◆ **PARTS OF THE EXERCISE**
a - Reproduce the portion of the SWORD documentation page that begins at the words "This page is" and ends after the words "wrapped up (packaged)".
b - Render this sentence from the SWORD documentation page in French: "This page is about SWORD which is a lightweight protocol for remotely depositing content into repositories."

◆ **SELECTED EXCERPT**
##########

From EPrints Documentation
Revision as of 15:38, 11 October 2013 by Kiz (talk | contribs) (Writing your own Importer)
Jump to: navigation, search

This page is about SWORD which is a lightweight protocol for remotely depositing content into repositories.

The SWORD project was funded by JISC and more information can be found on the official website.

SWORD made easy

SWORD is basically an http put (or POST) to a defined web URL, where the content of the posted request is the thing being deposited.

SWORD 1.3 uses an http header field to define how the thing has been wrapped up (packaged)

SWORD 2.0 uses the content-type to deduce how to understand thing

By default, sword is ENABLED in all SWORD 3.2 & 3.3 EPrints servers, and access is available to all registered users.

EPrints 3.2 uses SWORD 1.3

EPrints 3.3 uses SWORD 2.0

This document covers EPrints 3.2 & SWORD 1.3 For information on SWORD 2 see API:EPrints/Apache/CRUD.


SWORD 1.3 uses some specific terms for specific meanings

  • collection The specific URL within the server for the data to go into. For EPrints this generally means inbox, review, archive, deleted - however for DSpace, there is a Collection concept; and Fedora has a similar RDF tag for defining collective groupings.
  • package The URI that identifies how a particular deposit has been wrapped up.
  • mediation This is where one user can deposit on behalf of another user.
  • servicedocument The document that the SWORD server can return to inform clients of what collections and what packages are understood by the service

Protocol implementation

verbose no-op

Configuring SWORD

The default location for SWORD configuration is

 archives/<your repo>/cfg/cfg.d/sword.pl

This is where you enable and disable access to various collections, and add/remove packages


The servicedocument is an XML listing of which "collections" are available, and what "packages" can be used with each one.

##########

◆ **AVAILABLE DATA**
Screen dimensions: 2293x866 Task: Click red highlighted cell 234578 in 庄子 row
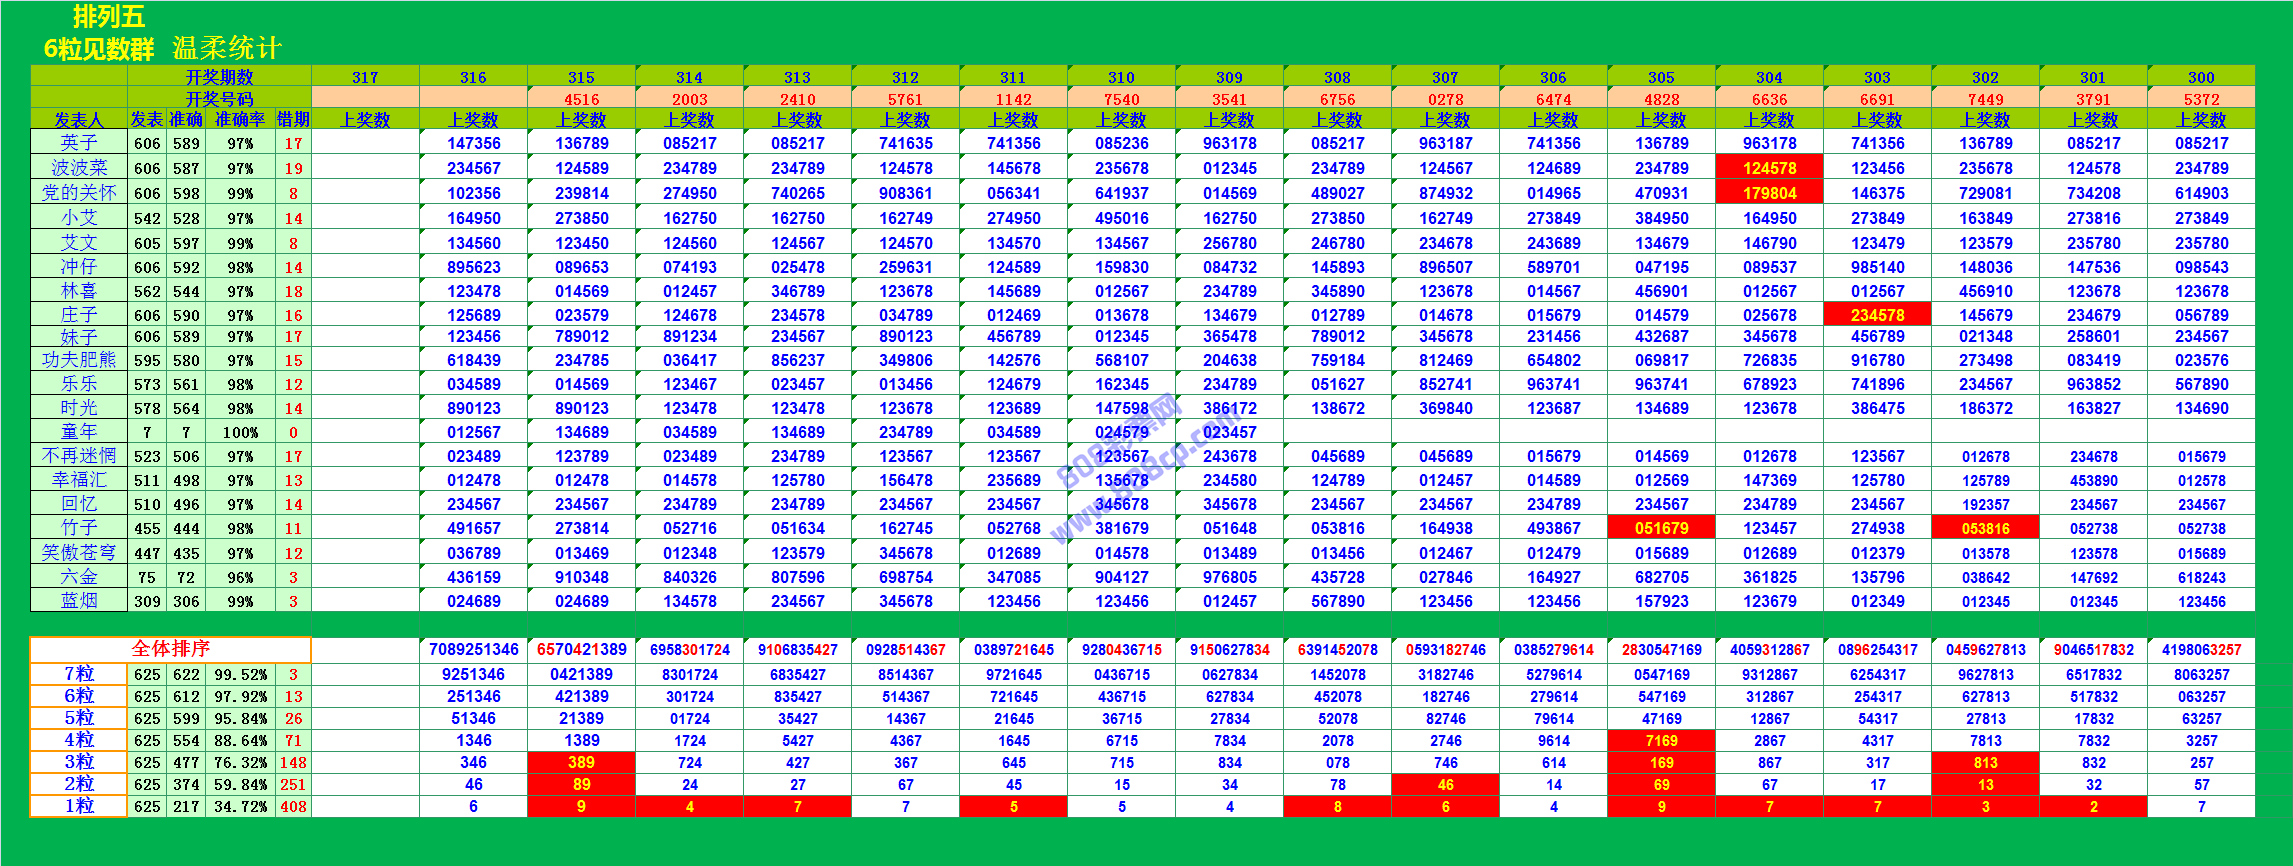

##########

◆ **THE RESULTS**
a -
This page is about SWORD which is a lightweight protocol for remotely depositing content into repositories.

The SWORD project was funded by JISC and more information can be found on the official website.

SWORD made easy

SWORD is basically an http put (or POST) to a defined web URL, where the content of the posted request is the thing being deposited.

SWORD 1.3 uses an http header field to define how the thing has been wrapped up (packaged)

b - Cette page porte sur SWORD, un protocole léger permettant de déposer du contenu à distance dans des dépôts.